[Data listing]
+++

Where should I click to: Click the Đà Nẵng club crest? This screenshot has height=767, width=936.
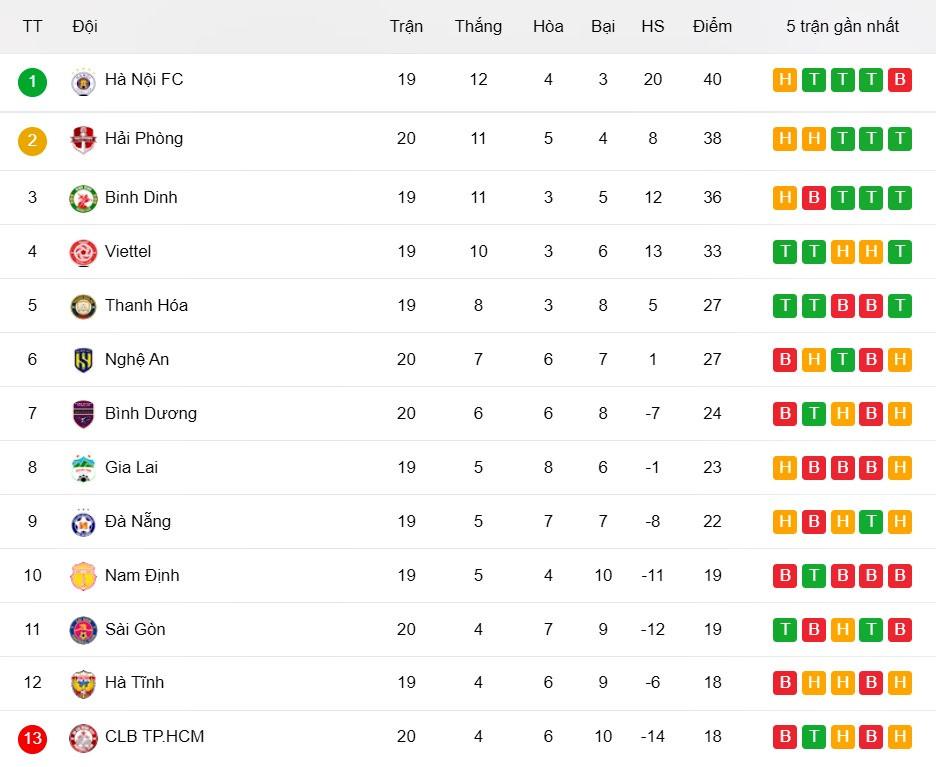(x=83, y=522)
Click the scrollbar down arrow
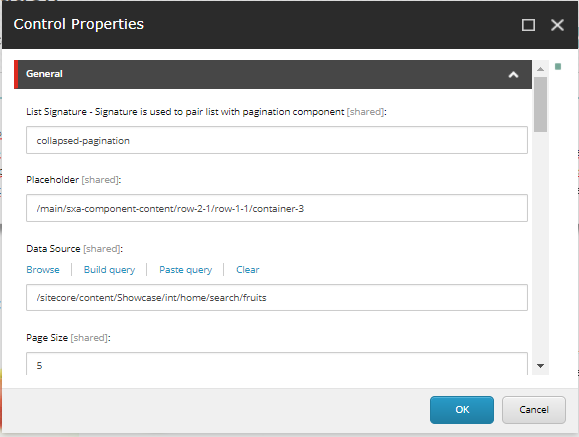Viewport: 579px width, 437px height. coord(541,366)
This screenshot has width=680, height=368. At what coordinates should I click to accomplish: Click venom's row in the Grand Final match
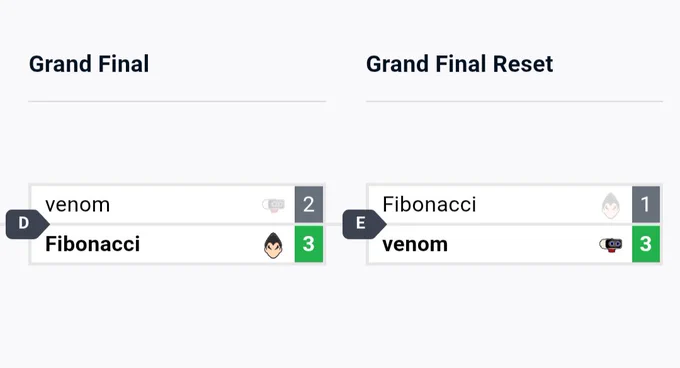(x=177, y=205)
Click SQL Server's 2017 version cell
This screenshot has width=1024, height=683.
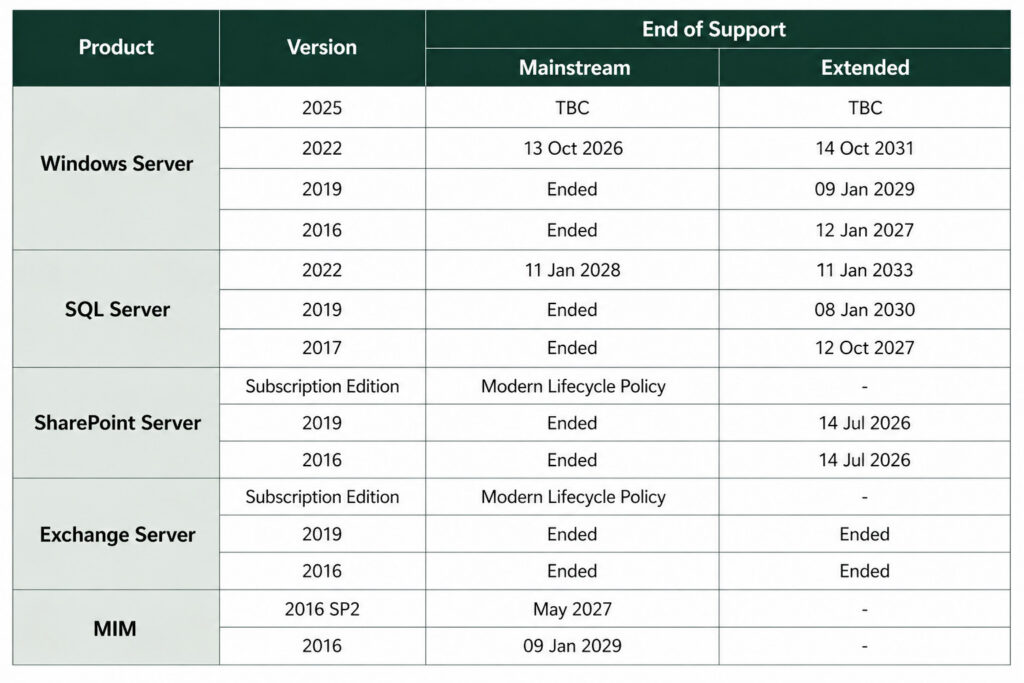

+++

Rewrite the records, starting at the line containing "Click the scrollbar down arrow" and ending at the end of the records, replacing "screenshot" with "image" and keeping everything else unchanged. Leave the pictures out of the answer.

## Solution
Click the scrollbar down arrow
Viewport: 579px width, 437px height. coord(541,366)
This image has width=680, height=368. At what coordinates should I click to accomplish: Click venom's row in the Grand Final match
(x=177, y=205)
Click SQL Server's 2017 version cell
This image has width=1024, height=683.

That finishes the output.